For human health impacts, we quantify the number of wildfire PM2.5 related deaths using:
$$\Delta Y=\left(1-{e}^{-\beta * \Delta {PM}{2.5}_{{ij}}}\right)* Y{o}_{j}* {{Pop}}_{{ij}}$$
where ∆Y is the change in mortality attributable to the contribution of climate change to wildfire PM2.5, β is the risk coefficient, ∆ PM2.5ij is the difference between the counterfactual (without climate change) and the observed concentrations for annual mean wildfire PM2.5 in county i in year j (2006, 2007,…,2020), Yoj is the baseline mortality rate in year j, and Popij is the number of residents in county i in year j. Baseline rates for county level all-cause mortality are obtained from the Centers for Disease Control Wonder database.

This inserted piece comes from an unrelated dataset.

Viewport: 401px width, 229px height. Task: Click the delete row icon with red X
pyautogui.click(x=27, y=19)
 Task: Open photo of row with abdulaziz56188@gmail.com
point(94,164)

A limited number of epidemiologic studies have attempted to examine longer duration wildfire smoke exposure and mortality. It is well recognized that longer duration smoke exposures are spatially and temporally dynamic, varying in intensity, frequency, and duration40 within and across years. Because of the small evidence base of studies examining longer duration smoke exposures and overall uncertainties in the relationship with mortality, within this analysis, we assume the relationships between annual ambient PM2.5 and wildfire PM2.5 exposure and mortality are similar. This assumption is based on the well documented relationship between long term (i.e., annual average) ambient PM2.5 exposure and mortality14,59. Therefore, we selected a published pooled risk estimate for long term ambient PM2.5 mortality60. to represent the relationship between wildfire PM2.5 and mortality and derive our concentration response function. The study used a random effects pooling technique to combine hazard ratios from 8 US, Canadian, and European cohorts that included adults 65 years and older. We use the study’s concentration response function60 derived for ages 65+ reflects a similar response function for our study population that includes ages 25–99. Our use of this study conforms to the 2024 US Scientific Advisory Board recommendation to use a single probabilistic mortality estimate based on pooled risk estimates with associated uncertainty ranges.

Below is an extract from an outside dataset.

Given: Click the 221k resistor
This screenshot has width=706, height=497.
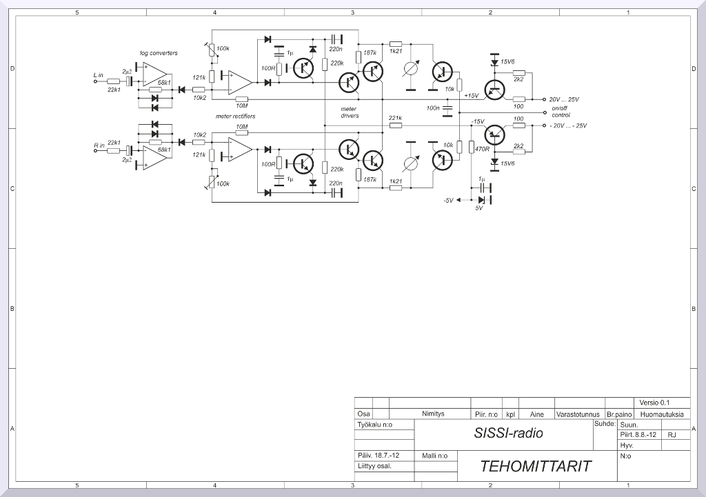Looking at the screenshot, I should (395, 125).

We estimated economic valuation using the Value of Statistical Life (VSL), a valuation function based on 26 published studies and used by economists, the US EPA in Regulatory Impact Analyses, and US Congress for policy analyses. VSL is the amount society is willing to pay to reduce the risk of premature mortality for one person, estimated at $11.6 million (USD 2024). This value does not represent the value of an individual’s life. We apply a 3% discount rate similar to prior health impact assessments37. Discount rates are used in cost benefit analyses to account for economic benefits that occur over multiple years and reflect the social concept that a health benefit today is more valuable than a health benefit in the future. The estimated dollar value of wildfire related impacts account for mortality alone. This estimate does not account for morbidity impacts associated with exposure to fine particles, which include an array of chronic effects like cerebrovascular events, and acute effects like aggravated asthma. Thus, our dollar value is likely underestimated.